As a philosophy, pessimism has a long and honourable history. Entire schools of thought have been dedicated to the idea that life starts out bad and then heads, inexorably, to its even worse conclusion (it’s a popular religious idea too—see Original Sin and Judgment Day). But pessimism of that sort is a concept alien to the modern mind, with its insistent proclamation that success and happiness are entirely in your hands (see self-help books beyond counting). It’s only in rocky economic times that cracks appear in our collective cheerful veneer, and the likes of British philosopher Alain de Botton, fervent preacher of the consolations of pessimism, get much of a hearing. That may be why de Botton’s March 22 “sermon” on pessimism at London’s School of Life sold out weeks before, all 450 seats at £10 a pop.

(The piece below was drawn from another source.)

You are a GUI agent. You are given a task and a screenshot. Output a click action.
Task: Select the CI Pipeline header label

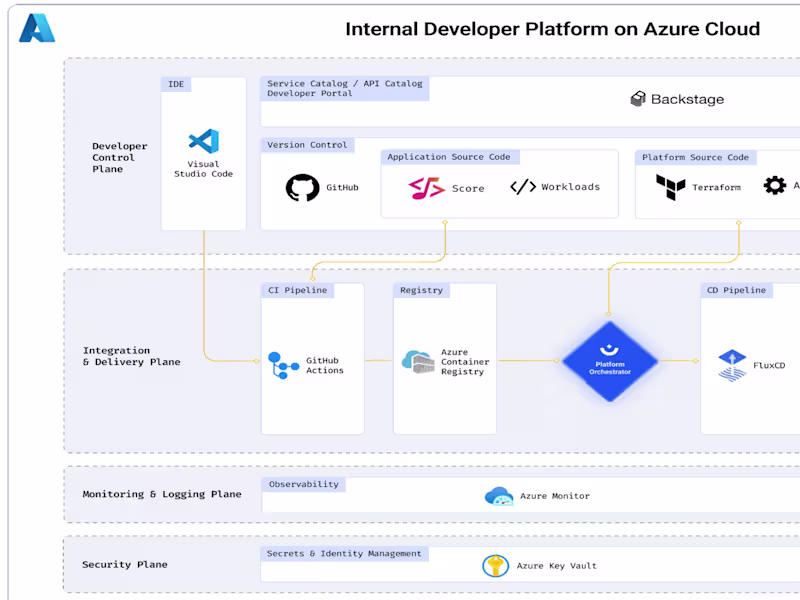(x=295, y=290)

Then again, the same venue was also sold out on Jan. 19—believed by many to be the year’s most depressing day—to hear Laurence Shorter, author of The Optimist, hold forth on his theories of human happiness. We are, in short, a species inclined to hedge its bets.
But while Shorter had to struggle to stiffen the spine of a suddenly wobbly faith, it’s been all sunny skies for the apostle of gloom. “Ticket sales for my sermon leapt up after the collapse of Lehman Brothers,” de Botton says, adding that the distemper of our times by itself ensured success for his talk. The sellout was “a reminder that what we all seek after suffering a disaster is an answer to the question, ‘Am I alone?’ A packed audience of pessimists is, in this sense, enough to cheer everyone up.” And it’s pessimism’s contrary potential for fostering human happiness that leads de Botton to champion it.
Consider the darkness of human experience, he suggests, from the moment of our birth to our last sigh, in the light of the great modern promise that everyone can find happiness in love and work. The chances of anyone succeeding in one of those areas, let alone both, de Botton argues, are vanishingly slim. “And when an exception is misrepresented as a rule, our individual misfortunes, instead of seeming to us quasi-inevitable aspects of life, will weigh down on us like particular curses. In denying the natural place of longing and incompleteness in the human lot, modern ideology denies us a collective consolation for our fractious marriages and our unexploited ambitions.” We are left, instead, with solitary feelings of shame, failure and persecution.
Such thinking—that humans are not accidentally unhappy, but miserable by nature—can be taught, according to de Botton. There are, as aids, the acidulous maxims of French wit Nicolas Chamfort, who recommended “swallowing a toad every morning to be sure of not meeting with anything more revolting in the day ahead,” and the writings of that “icon of despair,” Arthur Schopenhauer, whose closest companions were poodles. “Schopenhauer did not mean to depress us,” says de Botton, “rather to free us from expectations that would inspire bitterness. It is consoling, when life has let us down, to hear that happiness was never part of the plan. The darkest thinkers may, paradoxically, be the most cheering.”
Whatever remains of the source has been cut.